ROMA. AUTISTI TRASPORTO DISABILI: SENZA STIPENDIO DA MESI, PREFETTO INTERVENGA.

LUNEDÌ SAREMO IN PIAZZA, MA SPERIAMO SIA L’ULTIMA VOLTA

Roma – Non hanno piu’ i soldi per fare la spesa, per pagare le bollette, per sopravvivere, per questo si appellano al Prefetto di Roma Matteo Piantedosi, affinche’ possa intervenire per risolvere la loro situazione. Sono i circa 300 lavoratori, dipendenti della societa’ ‘Tundo’ che si occupa del trasporto dei disabili per il Comune, 5mila persone servite ogni giorno. “Siamo allo stremo- dicono – senza stipendio da mesi, nonostante con il nostro lavoro permettiamo ai disabili che vivono a Roma di potersi spostare per andare a scuola, al lavoro o andare a seguire specifiche e delicate terapie”. Lunedi’ scenderanno in piazza per chiedere che il contenzioso tra il Campidoglio e la societa’ che svolge il servizio in committenza torni a pagare loro gli stipendi. “Stiamo vivendo insieme a questi lavoratori e alle lavoratrici una situazione drammatica, – spiega Alessandro Farina, sindacalista della Filt Cgil – A noi serve un impegno concreto, per esempio, quello della Prefettura, sensibile a questi temi. Questi lavoratori – sottolinea il sindacalista – effettuano per Roma Capitale il servizio di trasporto disabili: sia quello individuale a chiamata che quello collettivo scolastico. Purtroppo la situazione e’ arrivata ad un punto di non ritorno, nel senso che sui servizi a chiamata siamo fermi agli stipendi di giugno, sul servizio scolastico, dopo una prima fase di cassa integrazione, gli autisti sono rientrati in servizio e sistematicamente il primo stipendio e’ saltato, e anche quello di ottobre facciamo fatica a pensare che possa essere regolarmente erogato”. Il motivo? La Tundo ha ceduto ad un’altra societa’ parte dei crediti e quest’ultima vuole i soldi dal Dipartimento educativo per i servizi svolti nel trasporto scolastico. Ma il Dipartimento avrebbe gia’ pagato il suo credito alla Tundo (circa un milione di euro) e non intenderebbe pagarlo nuovamente. In mezzo ci sono i lavoratori senza stipendio da mesi.

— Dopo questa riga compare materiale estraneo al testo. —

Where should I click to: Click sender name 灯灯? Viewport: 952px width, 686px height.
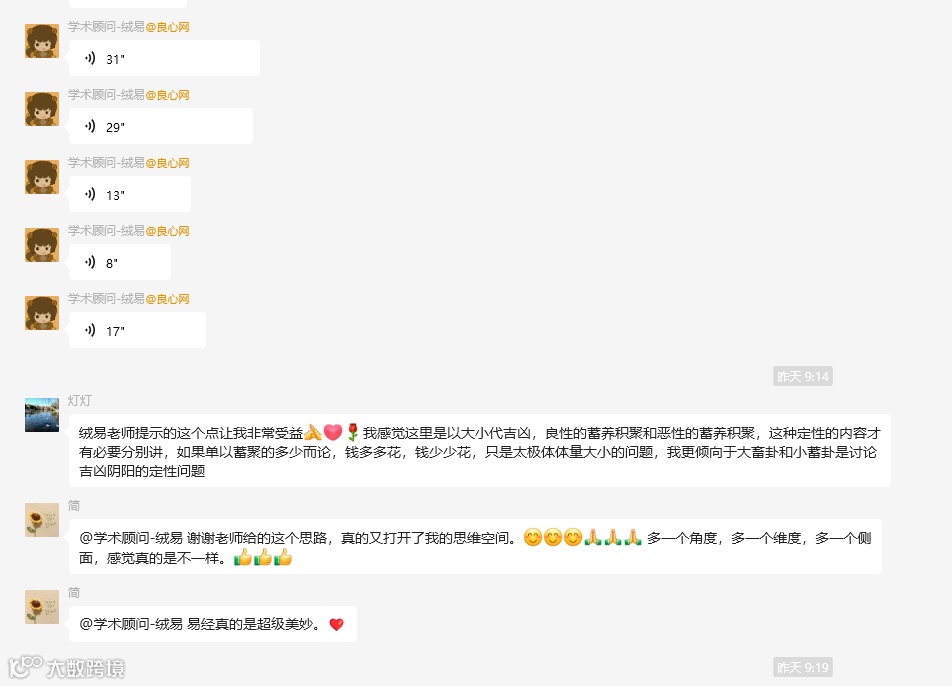click(x=80, y=401)
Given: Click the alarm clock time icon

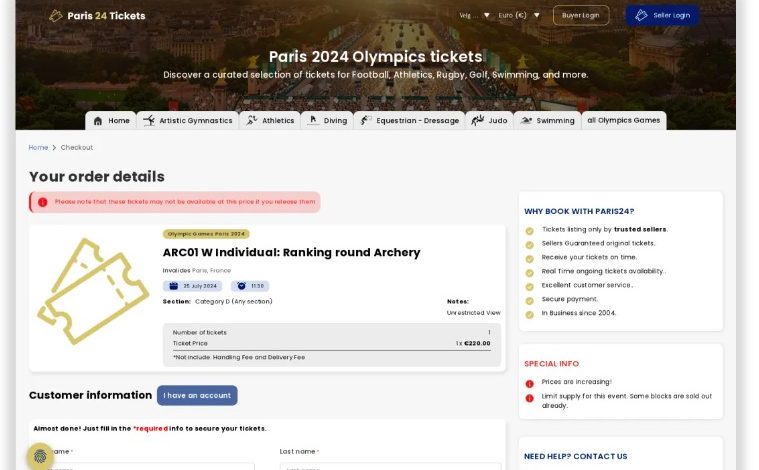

“All’interno di questo contenzioso – aggiunge Farina – l’auspicio e’ che si trovi un accordo tra le parti per far si’ che la societa’ possa vedersi pagate le fatturazioni e quindi di conseguenza pagare regolarmente i lavoratori. Stiamo parlando di circa 300 persone e famiglie, quindi e’ facile capire la valenza dell’impegno preso”. I lavoratori sono gia’ scesi in piazza in passato, consapevoli – con rammarico – di creare un disagio enorme a chi gia’ vive il dramma della disabilita’. Ma i lavoratori, senza stipendio da mesi, sono allo stremo: c’e’ chi non riesce a pagare la bollette, chi ha dovuto vendere l’auto, chi non sa dove prendere il denaro per fare la spesa. Nonostante tutto il lavoro va avanti. “Nessuno puo’ pensare che questo servizio cosi’ delicato – spiega ancora Farina – possa continuare ad essere erogato solo grazie al senso di responsabilita’ che i lavoratori stanno dimostrando giorno dopo giorno. Lunedi’ 23 ci sara’ uno sciopero di 24 ore, chiaramente con le fasce di garanzia. Manifesteremo sotto al Dipartimento Mobilita’, la volta scorsa abbiamo manifestato in piazza del Campidoglio. Noi ci auguriamo veramente che si trovi una soluzione perche’ non ce la sentiamo piu’ di creare difficolta’ a chi gia’ e’ stato meno fortunato nella vita, pero’ e’ chiaro che questi sono gli strumenti che abbiamo a disposizione”.